I would not call it spam. You have the option to opt out of mailings.


----------



## hdtvfan0001

It's not SPAM.

But the spelling is embarrasingly-poor stuff.

The ownership of DBSTalk and AVSForum have some commonality...so the invite went out to a large list of folks.


----------



## dsw2112

hdtvfan0001 said:


> But the spelling is embarrasingly-poor stuff.


No kidding :nono2:


----------



## JACKIEGAGA

I got it also


----------



## MysteryMan

JACKIEGAGA said:


> I got it also


Same here. Definitely should have been proof read before sending.


----------



## klang

Got it. Deleted it. What's the big deal?


----------



## David Bott

Hi All...

Yes, it was all me and I take full blame. I guess it should not have been such as "quick note" to the point it was not checked and rechecked by someone other than myself. I even missed "Founder" for goodness sake!
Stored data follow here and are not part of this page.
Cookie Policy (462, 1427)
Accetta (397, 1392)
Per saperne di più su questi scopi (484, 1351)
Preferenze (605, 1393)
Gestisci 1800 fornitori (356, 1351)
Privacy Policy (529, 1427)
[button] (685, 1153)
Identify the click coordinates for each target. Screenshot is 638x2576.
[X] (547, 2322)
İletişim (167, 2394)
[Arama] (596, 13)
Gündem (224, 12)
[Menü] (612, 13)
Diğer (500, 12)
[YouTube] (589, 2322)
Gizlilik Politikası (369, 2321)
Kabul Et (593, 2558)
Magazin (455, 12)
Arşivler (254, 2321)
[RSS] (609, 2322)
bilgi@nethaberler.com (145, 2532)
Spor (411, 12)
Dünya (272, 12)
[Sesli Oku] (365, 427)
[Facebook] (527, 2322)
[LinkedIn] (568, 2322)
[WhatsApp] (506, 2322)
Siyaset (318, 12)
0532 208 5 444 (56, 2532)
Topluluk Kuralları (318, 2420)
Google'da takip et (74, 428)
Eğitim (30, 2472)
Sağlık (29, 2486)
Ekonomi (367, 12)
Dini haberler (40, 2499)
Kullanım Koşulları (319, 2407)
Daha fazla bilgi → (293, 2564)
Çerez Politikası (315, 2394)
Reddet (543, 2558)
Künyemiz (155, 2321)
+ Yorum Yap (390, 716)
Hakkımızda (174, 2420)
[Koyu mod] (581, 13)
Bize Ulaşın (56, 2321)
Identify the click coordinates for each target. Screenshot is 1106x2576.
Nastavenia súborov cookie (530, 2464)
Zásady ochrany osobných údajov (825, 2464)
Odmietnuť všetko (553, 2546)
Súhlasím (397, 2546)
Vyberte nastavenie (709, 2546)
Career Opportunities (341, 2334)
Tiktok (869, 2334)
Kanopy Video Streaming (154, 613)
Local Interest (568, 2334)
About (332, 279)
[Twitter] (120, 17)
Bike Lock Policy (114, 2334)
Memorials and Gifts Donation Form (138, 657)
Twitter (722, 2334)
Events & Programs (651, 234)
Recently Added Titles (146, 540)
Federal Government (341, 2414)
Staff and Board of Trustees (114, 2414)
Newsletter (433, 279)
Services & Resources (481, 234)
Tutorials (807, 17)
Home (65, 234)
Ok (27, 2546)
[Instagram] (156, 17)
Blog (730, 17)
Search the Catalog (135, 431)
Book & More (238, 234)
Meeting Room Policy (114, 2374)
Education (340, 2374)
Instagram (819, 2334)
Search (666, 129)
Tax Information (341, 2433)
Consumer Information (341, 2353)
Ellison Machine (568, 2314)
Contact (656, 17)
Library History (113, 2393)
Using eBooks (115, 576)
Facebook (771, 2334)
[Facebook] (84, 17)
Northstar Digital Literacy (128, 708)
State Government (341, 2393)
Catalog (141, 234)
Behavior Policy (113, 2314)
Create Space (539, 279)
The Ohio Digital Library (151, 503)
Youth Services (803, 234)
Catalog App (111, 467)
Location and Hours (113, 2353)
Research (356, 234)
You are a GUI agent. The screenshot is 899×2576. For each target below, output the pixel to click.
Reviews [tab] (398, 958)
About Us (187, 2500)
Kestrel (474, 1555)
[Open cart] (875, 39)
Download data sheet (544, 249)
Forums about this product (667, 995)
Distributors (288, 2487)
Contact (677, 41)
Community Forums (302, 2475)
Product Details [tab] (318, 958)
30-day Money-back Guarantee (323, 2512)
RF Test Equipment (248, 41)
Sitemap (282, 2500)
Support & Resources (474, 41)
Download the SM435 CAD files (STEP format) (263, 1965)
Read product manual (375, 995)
I did catch the DBSTalk blunder at the top but it was already sent to 10K at that point. But all, all me, all my mistake, and just me making me, well, look very poor.

It does not reflect well on any of the sites or companies I operate and own that's for sure. And this case worse on the cruise which we have been doing from 2002.

In any case, not spam, just trying to get people together for a fun time on a cruise whomever may care to attend.

*DISCLAIMER*: All spelling and grammatical errors done on purpose for the proofreadingly challenged...


----------



## trh

I didn't think it was a big deal. I scanned it quickly when it came in, and knowing I had no desire for a cruise (even a themed cruise), I deleted the email. 

I know I can go under my UserCP to edit my profile and turn off these "occasional" emails, but I can't remember getting any prior emails from this site.


----------



## Carolina

I don't understand the place where in the CP it talks about email from Admins. I had the box checked and got an email then I unchecked the box and still got an email


----------



## David Bott

Seeing it was not set that way when the database was imported into the mailing system, please be so kind to use the Unsubscribe Link at the bottom of the email. That then sets the mailing system directly. 

Thanks


----------



## Carolina

I can't do that as I no longer have the emails.


----------



## David Bott

I have taken care of it.


----------